Service to ag and service to extension honored in Nebraska Panhandle
Nebraska Extension in the Panhandle has recognized a Lakeside woman and a diversified family farm and ranch operation near Hay Springs, Neb., for their years of service to agriculture and Extension in the Panhandle.
Linda Andersen of Lakeside, who has spent four decades volunteering with the local 4-H program (and 59 years altogether as a member or volunteer), was recognized for Service to Panhandle Extension. Terrell Farms near Hay Springs was recognized for Service to Panhandle Agriculture.
The Service to Panhandle Extension Award, initiated in 2015, recognizes persons or groups whose contributions have furthered Extension activities in the Nebraska Panhandle. Andersen was nominated by 4-H Assistant Melissa Mracek.
As a 40-year volunteer to the Sheridan County 4-H program, Andersen has been extremely dedicated and loyal, helping her two children and four grandchildren become 4-H alumni. (She also has two great-grandchildren.) She has also been an Extension Board member and county fair donor.
She has taught sewing and quilting to a number of youth, and is currently helping with a monthly sewing group. She still offers to teach at summer workshops and can be seen helping at the Sheridan County Fair every year.
She has helped grow the Sheridan County goat program and sewing program tremendously. While she participated in 4-H she showed market steers, breeding heifers, sewing, baking, public speaking contest, and demonstration contest. She even showed her market steers and breeding heifers in Denver. Andersen was a Sheridan County 4-H Queen in 1968-69 and was a recipient of the Friend of 4-H award.
When the Extension office in Sheridan County was understaffed during the employment search for assistants and educators, Andersen was an active part of the hiring process, attending all the interviews. She did her most to help welcome everyone new who came through the office doors.
The Outstanding Service to Panhandle Agriculture Award recognizes persons or groups who provide outstanding service to agriculture in western Nebraska. Award criteria include value of work done or cooperation with UNL specialists or educators; leadership in agriculture; community service other than agriculture; and level of impact on Panhandle agriculture. Terrell Farms was nominated by Extension Educator Jack Arterburn.

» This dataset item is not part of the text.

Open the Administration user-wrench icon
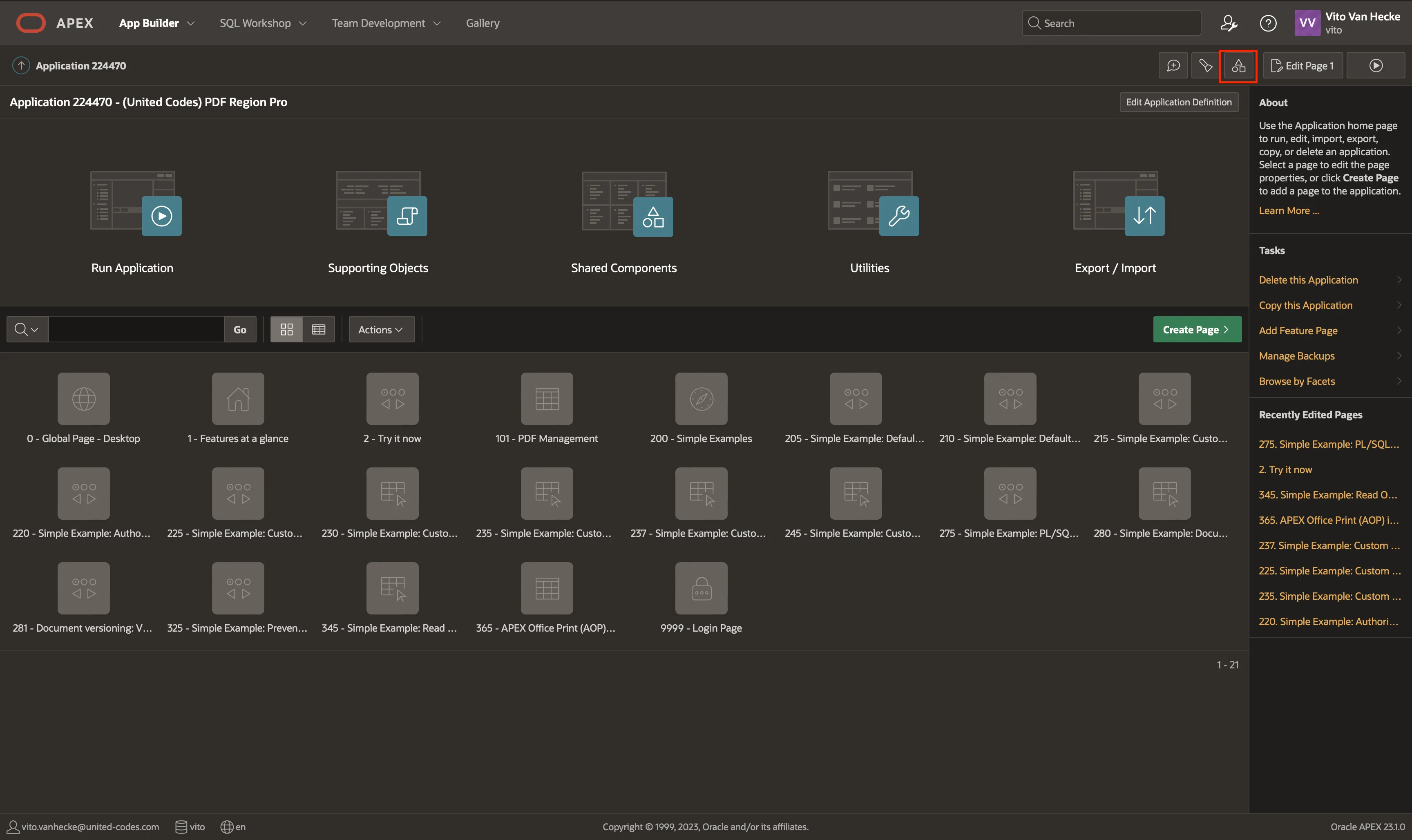 point(1228,23)
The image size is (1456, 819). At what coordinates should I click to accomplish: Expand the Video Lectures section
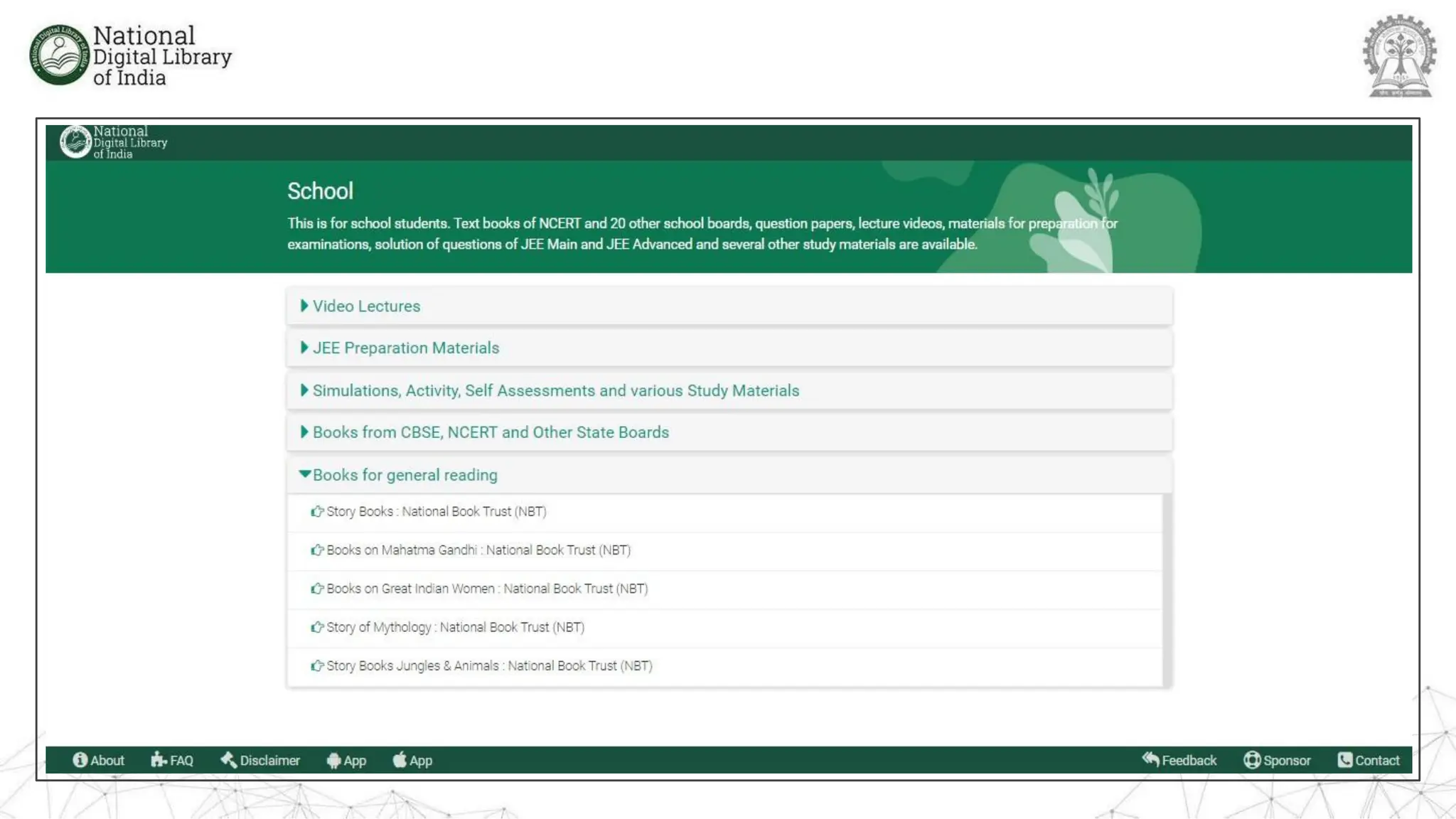point(366,306)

The Service to Panhandle Agriculture honoree, Terrell Farms, is a progressive and diversified farming and ranching operation in west central Sheridan County managed by Vern and Marjean Terrell and their son and daughter-in-law, Brock, and Heidi Terrell, as well as several employees.
Terrell Farms has a reputation as leaders of innovation and their management continues to evolve. They grow both irrigated and dryland row crops. On the livestock side, they run a cow-calf operation and recently acquired sheep to help graze their pastures. The sheep tend to follow the cattle and will eat the grasses that cattle will not.
In addition to running sheep, they use other new or innovative practices, such as cover crops and annual forages, and irrigated perennial pasture.
The Terrells are active in numerous agricultural organizations including the Nebraska Grazing Lands Coalition, Nebraska Cattlemen, Sandhills Cattlemen and Nebraska Extension.
They are tremendous supporters of agricultural research and participate in on-the-farm research with Nebraska Extension. These include dry-bean harvest methods, along with Extension Educator John Thomas, and grazing cover crops along with Cow-calf and Range Management Specialist Mitchell Stephenson and support by the Nebraska Grazing Lands Coalition.
In 2002, they received the Sheridan County 4-H Alumni award. Vern is also currently serving as a Sheridan County Extension Board member.